Coaches and captains
- Head coach: Chris Bergeron
- Assistant coaches: Barry Schutte Zack Cisek
- Captain: Jack Clement

= 2022–23 Miami RedHawks men's ice hockey season =

The 2022–23 Miami RedHawks men's ice hockey season was the 45th season of play for the program and the 10th in the NCHC conference. The RedHawks represented Miami University and were coached by Chris Bergeron, in his 4th season.

==Season==
By any measure, Miami had a terrible season in 2023. While the defense saw a moderate improvement and allowed more than 100 fewer shots against, any boost the team may have gotten from that was erased by the RedHawks' paltry offense. The loss of several top scorers from '22 could not be replaced and just a single player, Matthew Barbolini, managed to score more than 15 points. Miami scored 21 fewer goals than they had the year before, averaging just over 2 goals per game. Only three teams in the nation (Lake Superior State, Vermont and Yale) had a worse time scoring than Miami while just one (Lindenwood) had more trouble keeping the puck out of the net. Even with the minute strides on the defensive side, the RedHawks still had the worst goal differential in the nation at -64, which translated into approximately 1.8 goals per game in the red.

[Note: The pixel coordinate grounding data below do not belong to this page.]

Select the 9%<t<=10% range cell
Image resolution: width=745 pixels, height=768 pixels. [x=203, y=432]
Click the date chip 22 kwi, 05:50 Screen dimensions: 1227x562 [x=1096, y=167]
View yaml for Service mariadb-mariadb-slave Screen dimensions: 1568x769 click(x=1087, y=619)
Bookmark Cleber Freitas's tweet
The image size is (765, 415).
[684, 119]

To make matters worse, all of this bad news came after a decent start to the season. Miami kicked the year off with a 4–1–1 record with Ludvig Persson playing very well in goal. However, as soon as the team began its conference schedule, their results turned sour. The RedHawks went 1–9–1 over an extended stretch but began to show a bit of life in December. They managed to take down #4 St. Cloud State just before the winter break and then return with a win over Niagara. The 5 goals they scored in each of those games got them within shouting distance of .500 but the team completely collapsed afterwards.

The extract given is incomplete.